For folks interested in outdoor activities, the West Valley has no shortage of hiking trails and parks. Estrella Mountain Regional Park and White Tank Mountain Regional Park lets families experience the outdoors and enjoy the West Valley’s natural beauty. Lake Pleasant in Peoria is the second largest lake in the Valley, with plenty of room to boat and fish.
“Peoria prides itself on the recreational amenities available in the city. Along with Lake Pleasant, we have 27 miles of river and mountain trails to hike and bike,” says Jennifer Stein, communications director for the City of Peoria. “We also have three community parks, including the new Paloma Community Park, which has pickleball, fishing, an extensive playground and splash pad. The park includes adaptive equipment because we want everyone to have a wonderful experience.”
The arts also thrive in the West Valley. Gila River Arena, Ak-Chin Pavillion and State Farm Stadium bring in musical acts from around the country and world. For local performances, there’s the Arizona Broadway Theatre and Theater Works. The Arts HQ Gallery features artwork created by West Valley residents and hosts workshops, community events and lecture series.

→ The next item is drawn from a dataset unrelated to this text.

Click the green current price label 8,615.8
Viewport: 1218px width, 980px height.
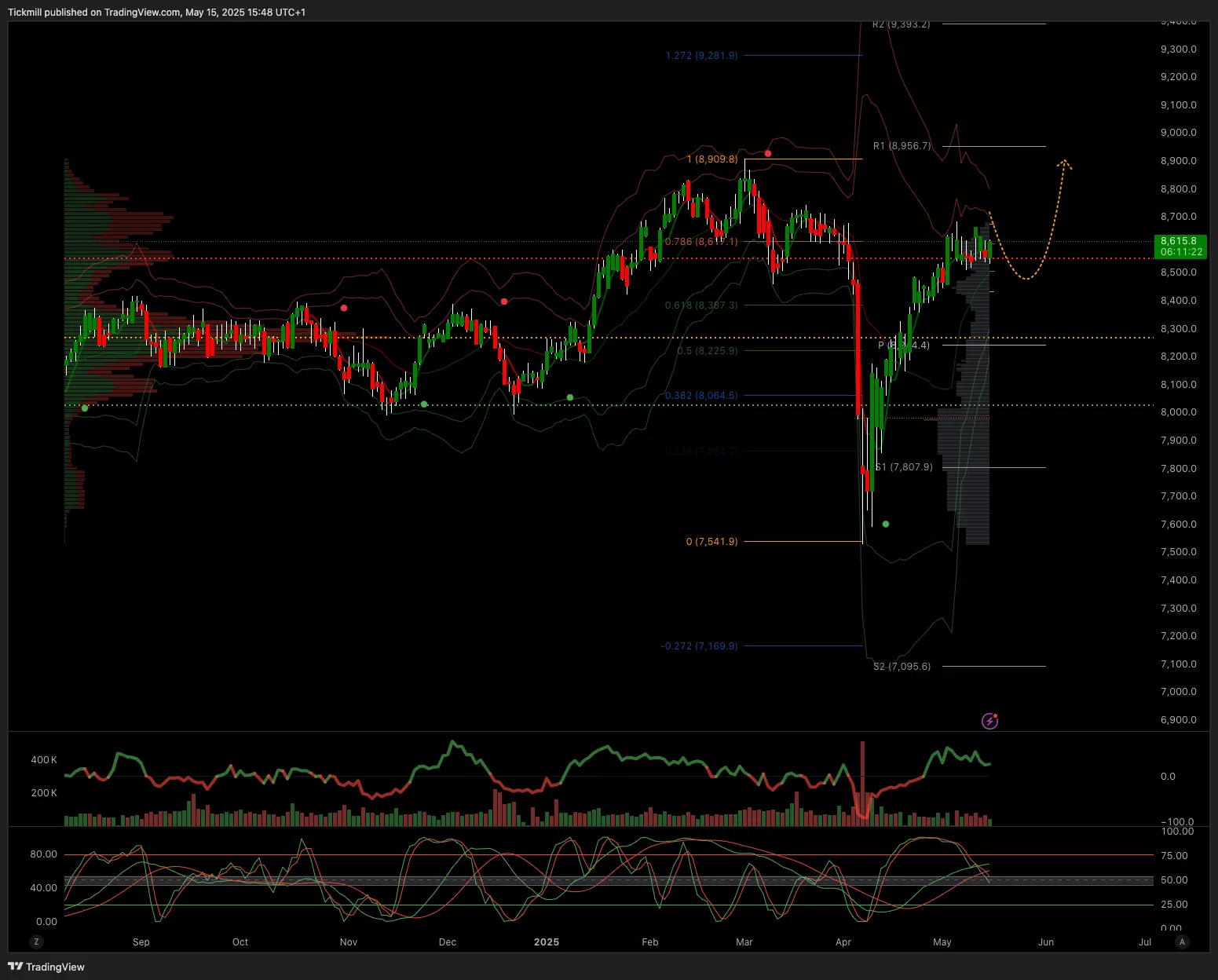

Entertainment districts like Westgate and P83 offer a wide variety of restaurants and retail stores – and have drawn in more investment. Crystal Lagoons Island Resort broke ground south of Westgate in June and announced a partnership with the first-of-its-kind Mattel Adventure Park. In P83, a new mixed-use development called Stadium Point is bringing more than 500,000 square feet of Class A office space, a business class hotel and multifamily residential housing, along with retail and restaurant spaces to Peoria.
“Goodyear has seen nearly 150 new retail and entertainment businesses open in the past five years and in the past three years, we have filled over 600,000 square feet of commercial space with restaurants, retail and entertainment,” says Gary.
Hoffman adds, “When we say we have 1.7 million hungry residents, we’re not kidding. People don’t want to drive across town. They are looking for local options, and I think that it behooves restaurants to look west.”
Economic growth doesn’t just spontaneously occur. It requires a concerted effort on behalf of business leaders and elected officials to create the fertile ground from which development springs. “Our residents enjoy an exceptional quality of life, and we’ve become widely known for that,” says Peoria Mayor Cathy Carlat. “What makes this possible, though, is that we are doing things the right way in Peoria. With a cohesive council, steady leadership and strong fiscal policies, we are focused on boldly embracing a future enriched by the depth of our character and enhanced by our courage to unleash the opportunities ahead.”